Lines with "Политика": report how many there are in the listing below, giving the number and nothing else.

** Opening Supplied material block **

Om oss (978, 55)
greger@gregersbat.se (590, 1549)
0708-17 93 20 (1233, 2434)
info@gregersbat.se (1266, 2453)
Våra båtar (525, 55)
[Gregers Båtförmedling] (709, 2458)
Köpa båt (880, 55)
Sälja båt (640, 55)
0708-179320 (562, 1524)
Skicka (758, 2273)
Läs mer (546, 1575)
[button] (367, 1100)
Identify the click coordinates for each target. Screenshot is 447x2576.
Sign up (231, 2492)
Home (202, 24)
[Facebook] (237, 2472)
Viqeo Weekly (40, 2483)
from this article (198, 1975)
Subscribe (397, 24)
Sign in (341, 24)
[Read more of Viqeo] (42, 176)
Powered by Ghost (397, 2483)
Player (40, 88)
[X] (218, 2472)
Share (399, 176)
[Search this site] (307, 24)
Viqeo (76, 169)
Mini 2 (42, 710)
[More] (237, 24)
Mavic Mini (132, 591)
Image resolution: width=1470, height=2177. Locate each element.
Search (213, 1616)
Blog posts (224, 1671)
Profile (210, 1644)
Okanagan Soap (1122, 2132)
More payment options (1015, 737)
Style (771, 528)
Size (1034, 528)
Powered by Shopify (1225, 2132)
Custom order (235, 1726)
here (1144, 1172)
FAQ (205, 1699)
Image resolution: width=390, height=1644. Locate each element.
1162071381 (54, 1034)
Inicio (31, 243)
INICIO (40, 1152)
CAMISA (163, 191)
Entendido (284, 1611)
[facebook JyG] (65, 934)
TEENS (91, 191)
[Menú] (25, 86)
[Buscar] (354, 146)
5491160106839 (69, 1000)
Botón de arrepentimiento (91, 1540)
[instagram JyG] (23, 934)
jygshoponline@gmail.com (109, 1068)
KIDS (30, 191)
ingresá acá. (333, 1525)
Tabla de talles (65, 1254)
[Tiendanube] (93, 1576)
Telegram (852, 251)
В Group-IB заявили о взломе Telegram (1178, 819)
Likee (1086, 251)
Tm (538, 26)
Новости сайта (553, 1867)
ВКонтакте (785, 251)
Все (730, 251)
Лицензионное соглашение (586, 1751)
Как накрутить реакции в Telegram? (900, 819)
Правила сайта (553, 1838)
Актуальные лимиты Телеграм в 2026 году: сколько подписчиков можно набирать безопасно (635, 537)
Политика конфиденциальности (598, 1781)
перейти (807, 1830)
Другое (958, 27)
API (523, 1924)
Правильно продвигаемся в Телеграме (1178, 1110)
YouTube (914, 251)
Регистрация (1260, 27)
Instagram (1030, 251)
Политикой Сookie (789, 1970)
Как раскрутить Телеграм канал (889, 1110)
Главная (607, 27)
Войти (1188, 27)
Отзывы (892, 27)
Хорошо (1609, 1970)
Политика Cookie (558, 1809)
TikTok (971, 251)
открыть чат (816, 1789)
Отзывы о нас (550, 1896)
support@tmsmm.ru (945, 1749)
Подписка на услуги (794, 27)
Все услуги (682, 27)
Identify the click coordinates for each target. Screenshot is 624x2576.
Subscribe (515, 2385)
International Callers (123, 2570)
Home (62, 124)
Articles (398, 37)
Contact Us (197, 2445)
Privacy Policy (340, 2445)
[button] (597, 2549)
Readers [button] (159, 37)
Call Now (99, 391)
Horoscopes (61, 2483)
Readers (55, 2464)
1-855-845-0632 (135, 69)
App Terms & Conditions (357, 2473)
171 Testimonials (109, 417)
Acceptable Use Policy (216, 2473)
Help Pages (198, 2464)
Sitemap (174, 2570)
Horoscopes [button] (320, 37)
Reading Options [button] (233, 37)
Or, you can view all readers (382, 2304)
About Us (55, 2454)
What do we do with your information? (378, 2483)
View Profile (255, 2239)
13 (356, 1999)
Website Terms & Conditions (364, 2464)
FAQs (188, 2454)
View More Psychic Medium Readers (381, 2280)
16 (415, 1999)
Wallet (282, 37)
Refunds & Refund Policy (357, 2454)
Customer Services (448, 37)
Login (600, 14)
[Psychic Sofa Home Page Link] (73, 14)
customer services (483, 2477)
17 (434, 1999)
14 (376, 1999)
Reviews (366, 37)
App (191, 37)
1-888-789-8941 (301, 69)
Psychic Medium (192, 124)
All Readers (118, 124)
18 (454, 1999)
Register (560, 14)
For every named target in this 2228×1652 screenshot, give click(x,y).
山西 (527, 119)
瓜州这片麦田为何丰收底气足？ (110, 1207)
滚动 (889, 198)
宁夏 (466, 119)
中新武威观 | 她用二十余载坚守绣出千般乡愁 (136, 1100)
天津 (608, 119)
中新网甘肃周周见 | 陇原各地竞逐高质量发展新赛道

** Closing Supplied material block **

Solution for this exercise:
2